Winning the race is one thing; bettability another matter entirely. This year, with the potential for 20 betting interests in the race, Point Given might be as high as 2-1, with Balto Star up to 7-2. How about Congaree?

Which is why any kind of analysis this far out, blind not only to last-second workouts but also the only thing that matters to the horseplayer-investor -- the odds -- is merely to contribute to the hype.

As far as a horse who should be doing his best running at the end, Jamaican Rum looks like it. This horse has been up against both big guns, and was hardly disgraced in defeat. His defeat to Point Given was his first two-turn dirt race as a 3, and how was he going to get past a lonely leader in the slop in Arkansas?
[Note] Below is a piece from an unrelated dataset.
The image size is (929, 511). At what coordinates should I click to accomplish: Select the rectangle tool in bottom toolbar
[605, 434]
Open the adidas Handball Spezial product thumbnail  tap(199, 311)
If Balto Star gets pressure, and Point Given moves a little too soon, and if...

Well, that's why there are trifectas and superfectas.

Three-Year-Old Duo, The Final Conflict -- Act I: Coolmore Lexington
Imagine, if you will, the boarding area of an airport gate.
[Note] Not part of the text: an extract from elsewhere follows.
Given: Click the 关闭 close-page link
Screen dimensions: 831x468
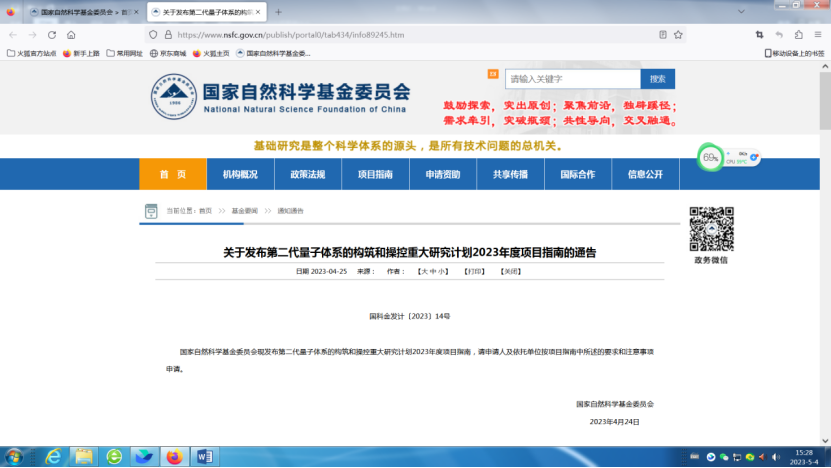Looking at the screenshot, I should [x=510, y=271].
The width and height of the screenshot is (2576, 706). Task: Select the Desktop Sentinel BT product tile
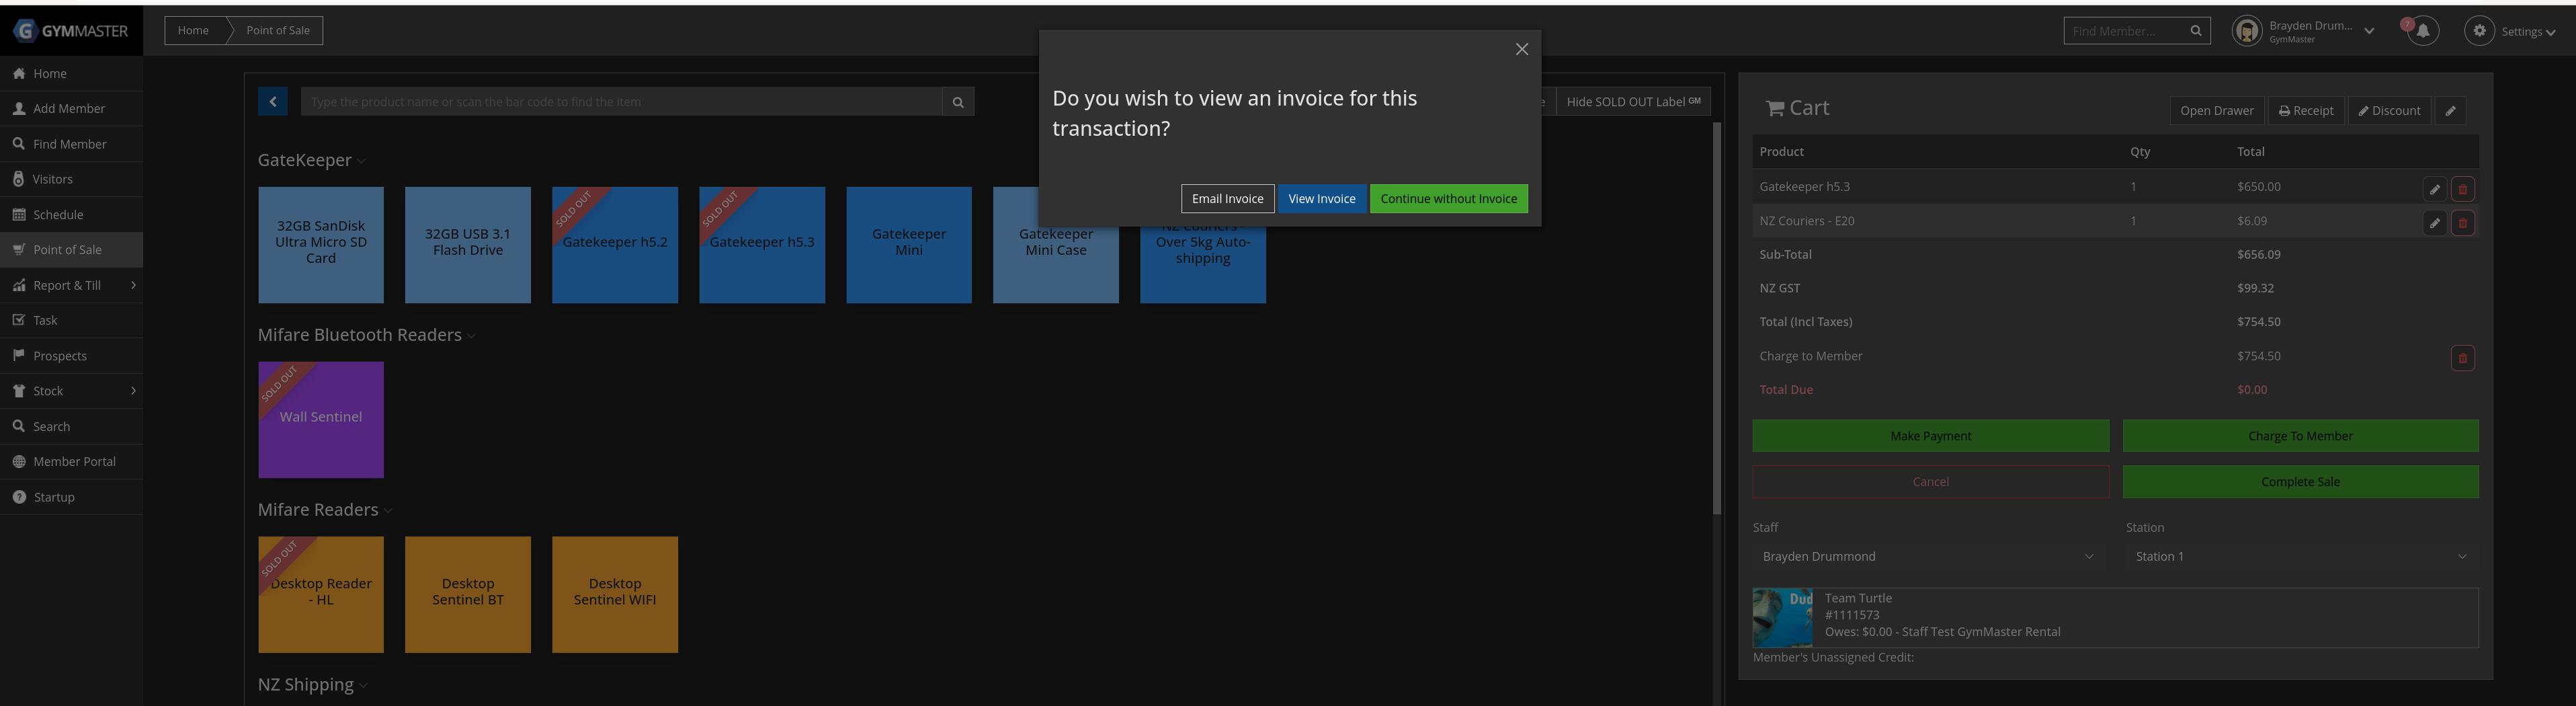[x=468, y=595]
Ten anxious horses are seated in those cheesy, interlocking vinyl-and-metal chairs, shifting about, crossing their hind legs and clapping together their forelegs. One or two of them have a cigarette dangling from their lip. (Poetic license trumps any local public-smoking laws.)

They wait and they wait, hoping to be the one or two who can get their ticket punched to fly standby. The Point Givens and Balto Stars are already on the plane, comfortably hunkered down in first class and enjoying the extra leg room, maybe sipping on a vodka tonic.
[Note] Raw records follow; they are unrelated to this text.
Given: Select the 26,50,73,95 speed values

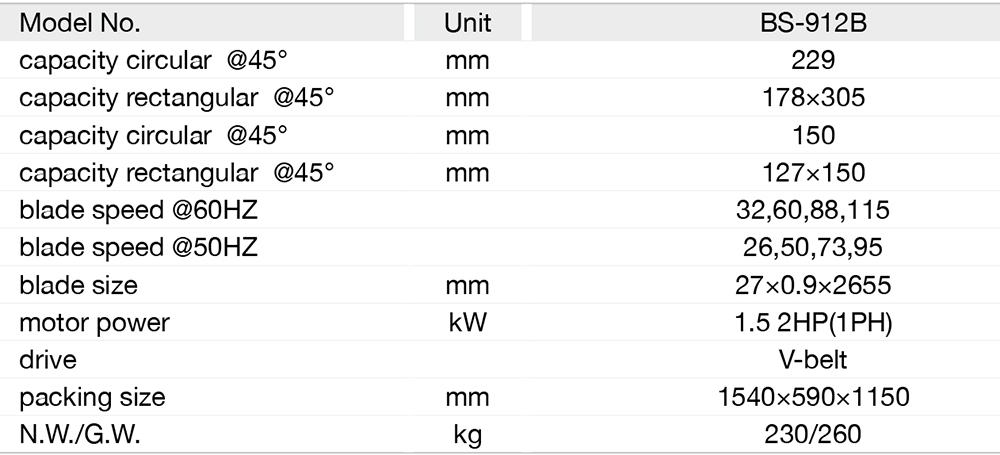Looking at the screenshot, I should pos(813,248).
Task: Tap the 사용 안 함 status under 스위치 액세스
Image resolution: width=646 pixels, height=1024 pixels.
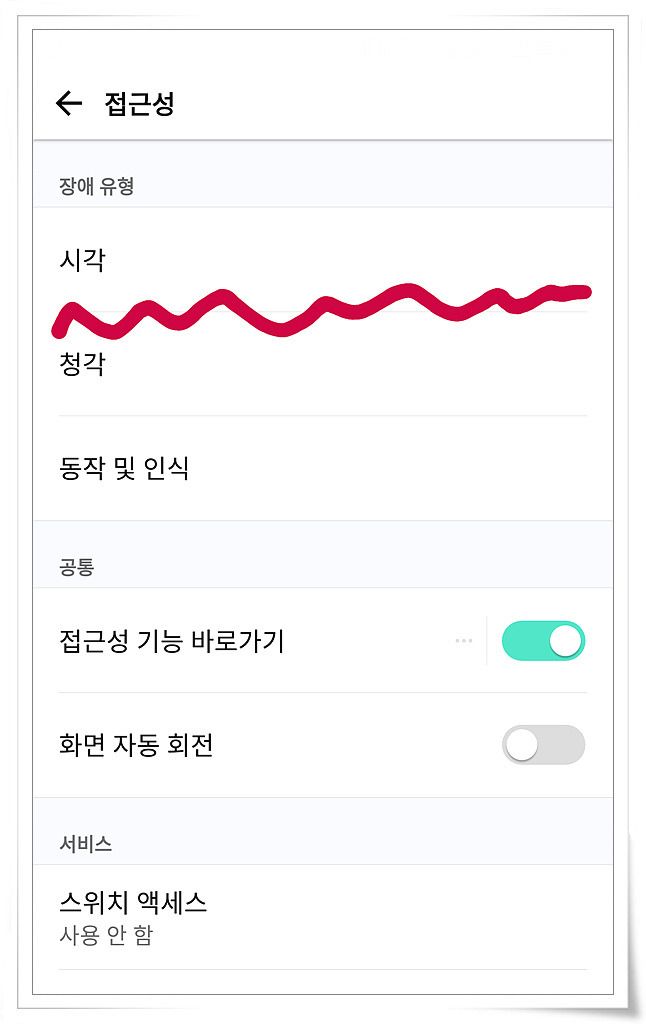Action: click(x=106, y=936)
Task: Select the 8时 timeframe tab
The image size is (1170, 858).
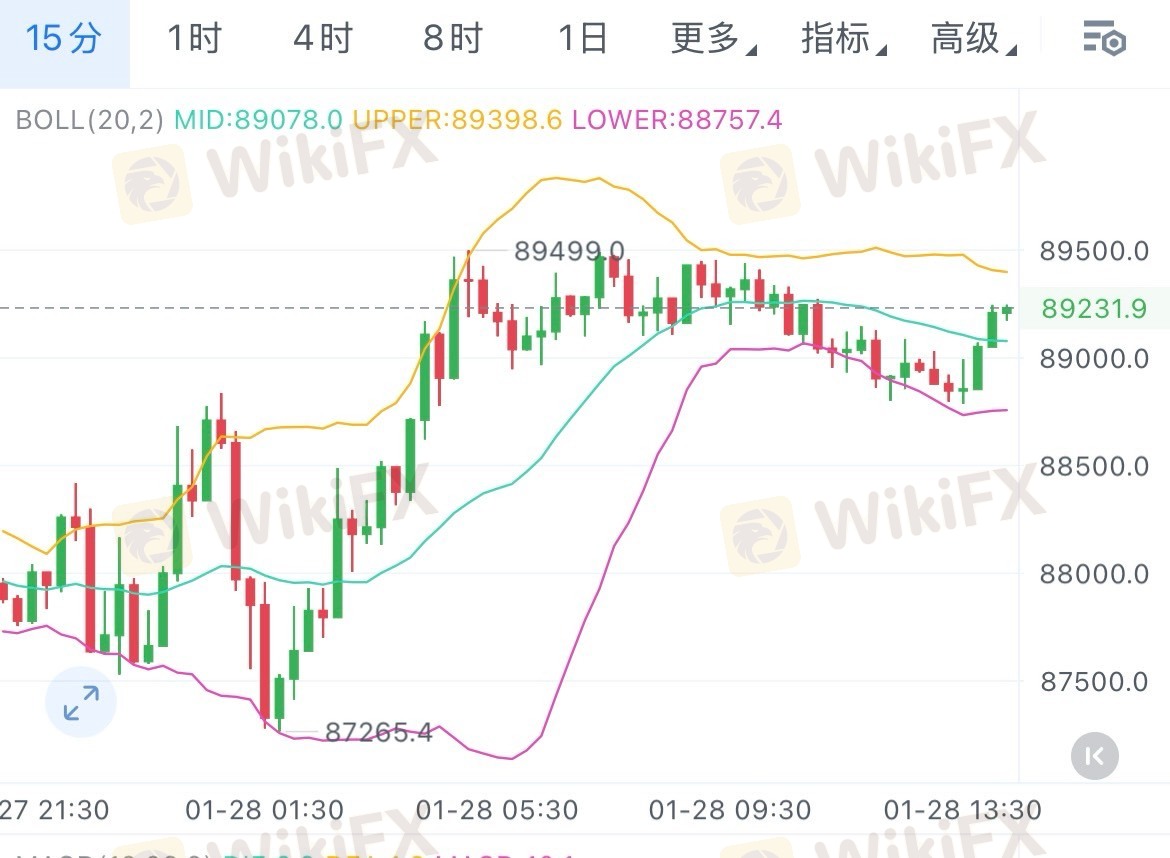Action: pos(452,40)
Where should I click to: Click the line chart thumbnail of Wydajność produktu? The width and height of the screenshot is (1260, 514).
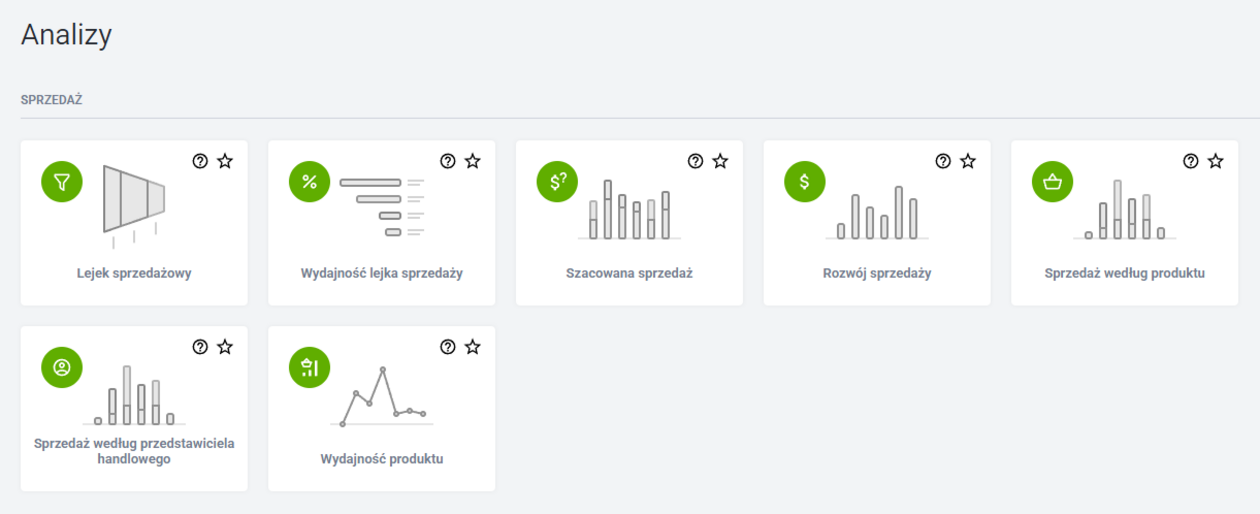382,397
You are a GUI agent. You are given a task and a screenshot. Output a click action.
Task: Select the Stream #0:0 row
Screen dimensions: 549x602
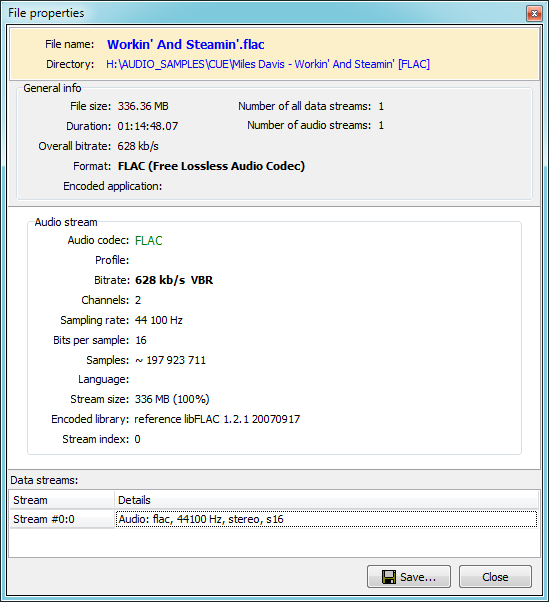click(273, 519)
The 10 who wait would be happy to get the last seat in coach, or even fly in cargo or stow away. But maybe they can make a compelling enough case to the gate attendant and get on legitimately.

And they are not without hope! After all, one of them not only made it on standby but actually was the first off the plane in Louisville two years ago. There's no shortage of dreams.

So to put an end to the tortured analogy, here they are, the 10 who await the starter in tomorrow's Coolmore Lexington Stakes.

And so it must be for most sequels, particularly the sequels of a sequel. After all, by the time you get to Rocky III or Police Academy IV, the marquee names have long since left the lot, leaving the understudies to mop up.

The Coolmore Lexington is at a mile-and-a-sixteenth. Keats will be your leader, provided he doesn't fall asleep in the boarding area, which is precisely what happened last time in Balto Star's Spiral romp. Unfortunately, he'll have to step up his overall race to be effective this time.

Distilled won't appreciate Keats' presence. Global Gait is like the little kid who aspires to emulate his elder siblings -- in this case, Point Given and Congaree -- but never gets there.

Your dead-nuts (pardon the hyperbole) trifecta looks like a late-running shootout among a longtime favorite of ours (Bonnie Scot), D. Wayne's Turnberry Isle and Griffinite. Yes!

Three-Year-Old Duo, The Final Conflict -- Act II: Federico Tesio Stakes
If the 10 in (the) Lexington are flying standby, these guys in Maryland -- and there are but five of them -- are more like they're sticking out a hoof, trying to show some leg and praying to entice someone to pull over and let them hitchhike to Churchill Downs. Desperate, baby, desperate.

The Tesio doesn't even make the grade (literally) anymore, and Burning Roma towers over this field, numbers-wise. He gets the homecoming Chris McCarron, too, and there goes the price, which doubtless will be lower than the already stingy 6-5 on the morning line.

Marciano tried to change style drastically last time, and wasn't completely unsuccessful, posting his best figure. If he can stay closer this time, and bring some of the rally he showed last time, Marciano can get the jump on the odds-on horse, and bounce back to a double-digit-mutuel win. Or at least that's how the script reads.

Enjoy the rest bewteen now and May 5. Back at you in seven days, probably with a practical pointer (or two) for your reading pleasure.